Traditionell wird die Auxinkonzentration aus der Expression von Reportergenen unter der Kontrolle des artifiziellen, auxin-induzierbaren Promotors DR5 geschlossen. Der Bereich, in dem das Reportergen exprimiert ist, wird als Auxinantwort-Maximum bezeichnet, und es wird angenommen, dass jedes Auxinantwort-Maximum auch ein Maximum der Auxinkonzentration ist. Quantitative Messung zeigen jedoch, dass Auxinkonzentration und DR5 Aktivität nicht immer korrelieren. Wir haben die Ähnlichkeit von Tryptophan (Trp) und Auxin ausgenutzt, um einen auf Förster-Resonanz-Energie-Transfer basierten Trp-Sensor zu einem Auxin-Sensor zu machen. Mit diesem Sensor können wir Auxin in einer hohen zeitlichen und räumlichen Auflösung visualisieren.
Abstract:
Even the most complex organism has its origin in a single cell. During development the descendants of this cell adopt diverse fates in response to a variety of endogenous and exogenous factors, giving rise to the overwhelming diversity of life. Plants use the phytohormone auxin as a major patterning factor. Auxin controls asymmetric growth in response to photo- and gravitropic stimuli, suppresses shoot branching and promotes lateral root initiation.

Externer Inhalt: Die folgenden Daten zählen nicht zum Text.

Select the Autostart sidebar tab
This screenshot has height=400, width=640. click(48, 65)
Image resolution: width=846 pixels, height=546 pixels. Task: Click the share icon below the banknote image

Because of the stereotypic cell division pattern in early Arabidopsis thaliana embryogenesis, the role of auxin in embryonic root formation is particularly well understood (Lau et al. 2012). Auxin degrades the Aux/IAA protein BODENLOS (BDL), thereby releasing the AUXIN RESPONSE FACTOR (ARF) MONOPTEROS (MP), and MP in turn initiates primary root formation.
To study the regulation of the auxin response mediated by the MP-BDL module, we employed a suppressor screen on the root initiation defect of the bdl mutant which expresses a stabilized version of the BDL inhibitor. This screen resulted in the identification of the nuclear import receptor IMPORTIN ALPHA 6 (IMPα6) as a critical determinant of auxin response. In impα6-1 bdl double mutants the primary root initiation defect of bdl is partially rescued, presumably because of a reduced nuclear uptake of bdl into the nucleus. Incorporation of delayed nuclear import into a previously established computational model auxin-modulated MP-BDL interaction revealed that such a delay can be sufficient to trigger an auxin response in bdl after a short auxin pulse (Herud et al. 2016).

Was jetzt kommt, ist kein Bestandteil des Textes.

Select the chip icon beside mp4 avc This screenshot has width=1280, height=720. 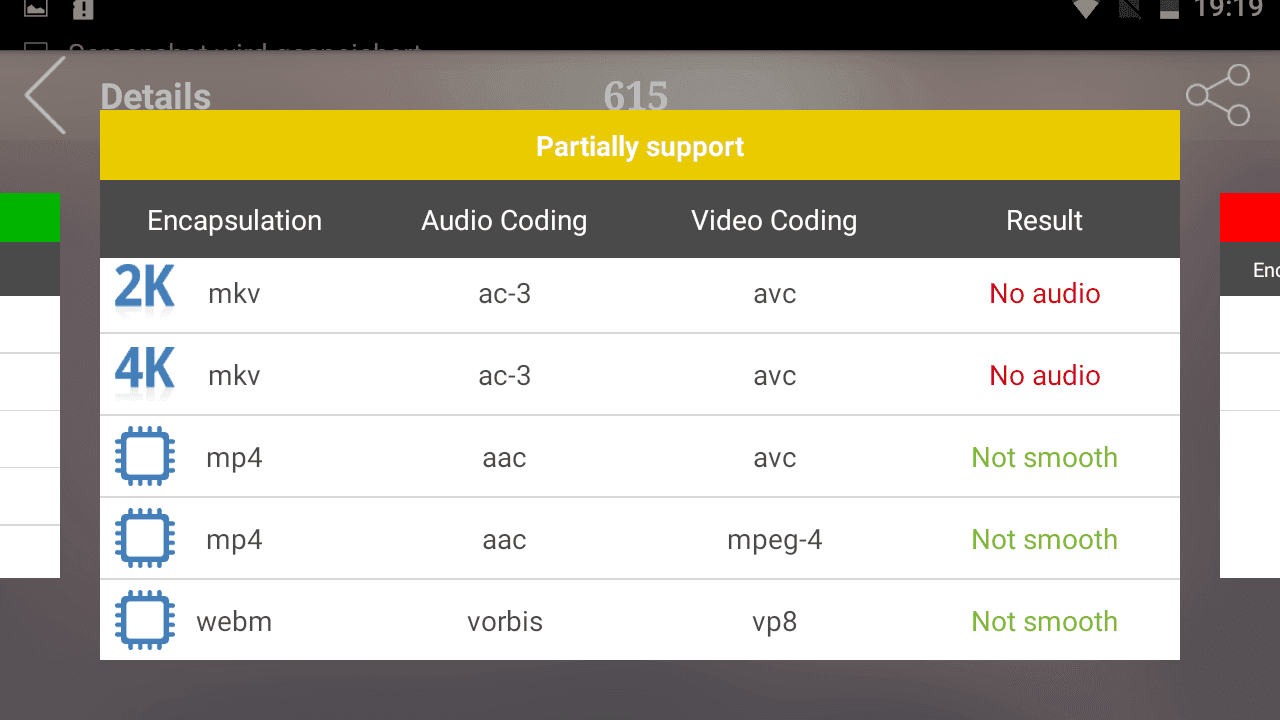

Traditionally auxin localization is inferred from the expression of reporter genes under the control of the auxin-inducible promoter DR5. The presence of reporter signal is usually referred to as an auxin-response maximum, and it is assumed that each reporter-signal maximum represents a local auxin maximum. Quantitative measurements indicate that this is not necessarily the case. We employed the similarities between auxin and tryptophan to develop an auxin sensor based on Förster resonance energy transfer (FRET) by semi-rational redesign of an established tryptophan sensor. This sensor enables us to visualize auxin directly and with high temporal and spatial resolution.